> _Exercise aim_
Edit the data below so that "package icon" becomes "parcel icon", leaving everything else unchanged.

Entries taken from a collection
━━━━

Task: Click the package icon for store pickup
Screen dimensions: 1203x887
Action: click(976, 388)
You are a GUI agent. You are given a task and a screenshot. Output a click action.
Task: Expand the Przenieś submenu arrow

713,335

━━━━

> _Result below_
Task: Click the parcel icon for store pickup
Screen dimensions: 1203x887
Action: click(976, 388)
You are a GUI agent. You are given a task and a screenshot. Output a click action.
Task: Expand the Przenieś submenu arrow

713,335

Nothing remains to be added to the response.